Reformers Target Those in Family Court System
June 1, 2011
By Liz Kellar
Emily Gallup isn’t giving up. And she isn’t going away.
The former Family Court mediator has been engaged in a protracted battle with Nevada County Superior Court’s Family Court Services after she was fired in December. She filed a grievance and won an arbitration award that had ordered an audit of Family Court, but that was overturned at the end of April.
Gallup, who is alleging the court violated state statutes and its own rules, still has a wrongful termination suit in federal court against the Nevada County Superior Court, which will likely not be heard until next April.
Over the last two weeks, Gallup has been a very visible presence on the courthouse steps, as she — and members of the advocacy group she helped found, Nevada County Family Court Reformers — has been handing out bright-orange flyers to folks heading to Family Court orientation on Tuesday mornings and to Family Court hearings on Wednesday mornings.
“I haven’t given up on my larger goal of getting this court audited,” Gallup said Tuesday. “But I think it’s going to take a lot of time, and I don’t want people to suffer needlessly in the meantime.”

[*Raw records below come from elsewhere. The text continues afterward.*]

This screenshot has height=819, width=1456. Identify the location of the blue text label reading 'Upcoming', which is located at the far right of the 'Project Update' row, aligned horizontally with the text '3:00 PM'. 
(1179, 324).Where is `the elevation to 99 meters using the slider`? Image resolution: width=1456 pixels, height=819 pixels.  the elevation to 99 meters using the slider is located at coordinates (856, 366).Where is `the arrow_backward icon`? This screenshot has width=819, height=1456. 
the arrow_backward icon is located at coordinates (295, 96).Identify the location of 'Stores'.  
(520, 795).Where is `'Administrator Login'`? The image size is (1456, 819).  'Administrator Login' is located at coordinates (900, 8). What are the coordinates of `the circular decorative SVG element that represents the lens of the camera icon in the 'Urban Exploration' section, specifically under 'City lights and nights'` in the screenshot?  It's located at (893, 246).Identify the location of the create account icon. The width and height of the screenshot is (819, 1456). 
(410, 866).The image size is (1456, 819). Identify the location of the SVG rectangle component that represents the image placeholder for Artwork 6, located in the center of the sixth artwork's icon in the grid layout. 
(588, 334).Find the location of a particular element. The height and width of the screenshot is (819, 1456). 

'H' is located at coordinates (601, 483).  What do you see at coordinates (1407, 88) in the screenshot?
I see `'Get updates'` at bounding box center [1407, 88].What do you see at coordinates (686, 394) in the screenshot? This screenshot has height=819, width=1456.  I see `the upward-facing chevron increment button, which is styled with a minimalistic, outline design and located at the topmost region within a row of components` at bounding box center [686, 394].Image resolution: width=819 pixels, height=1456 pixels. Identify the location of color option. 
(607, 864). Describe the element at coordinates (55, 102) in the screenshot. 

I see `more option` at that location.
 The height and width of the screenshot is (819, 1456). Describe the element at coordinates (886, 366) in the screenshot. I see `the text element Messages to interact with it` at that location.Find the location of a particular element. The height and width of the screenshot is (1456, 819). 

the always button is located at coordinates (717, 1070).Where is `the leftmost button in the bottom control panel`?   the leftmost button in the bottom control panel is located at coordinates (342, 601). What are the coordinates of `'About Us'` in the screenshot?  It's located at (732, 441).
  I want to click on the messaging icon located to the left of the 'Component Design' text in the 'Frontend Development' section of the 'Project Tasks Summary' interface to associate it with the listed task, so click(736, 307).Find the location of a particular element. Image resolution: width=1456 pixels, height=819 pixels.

Family Court handles cases where parties seek court intervention to solve their family issues. Judges hear and decide cases involving divorce, paternity, domestic violence and abuse, child custody, support and visitation. The court also provides mediation to help parents resolve child support, child custody and visitation problems.
The flyer includes “helpful reminders” about the Family Court process, Gallup said.
It advises those involved in Family Court to not allow the mediators or the court to pressure them to make an agreement they don’t really want to make; to make sure the mediator is familiar with the history of the case, and that serious underlying issues are addressed; to tell the judge if the mediator makes a recommendation to the court they do not like; and to request separate mediation if desired in cases involving domestic violence.
“This is not my opinion, it’s the law,” Gallup said of the recommendations. “This is how it should be.”
One woman, who asked to be identified only by the initials L.A.W., said she was ordered to allow visitation with her child’s father, even though he had been convicted more than once of child molestation.
“It’s supposed to be about protecting the child’s welfare, and they’re not doing that,” she said. “Not at all.”
Bessee said his fiancee experienced similar issues, and that was what prompted the pair to join the reform group.
“The continuity of the stories are scary,” he said. “People go into the system and get rolled by people who aren’t following the rules. That’s what got us involved. We’re just pleased that (Gallup) has been brave enough to do this … It’s about educating people.”
Item No. 1 on the flyer has to do with the “216 waiver,” which, according to the flyer, “gives the mediators permission to talk behind your back to the judge and minor’s counsel (an attorney that is sometimes appointed to represent the children in a case).”
“Mediators can’t talk to the judge or the minor’s counsel without both parents present,” Gallup explained. “The waiver was designed to be limited in scope. But here, they are using them as a blank check for ex parte communications. I believe there are benefits to talking behind the scenes, but the court has been misusing these forms.”
According to Gallup and Bessee, many of the people going through the Family Court system are not even aware they have signed the waivers, because they are included with the forms that make up the orientation questionnaire.
“If you’re not sure if you signed a 216 waiver, just ask,” Gallup’s flyer reads. “If you did sign it and do not want to keep it in place, tell your mediator you want to withdraw the 216 waiver from your file. You may want to put your request in writing.”
The response to the flyer’s warning was quick, Gallup said.
“I heard it was a very tense day in court last Wednesday,” she said. “A lot of people retracted their waivers.”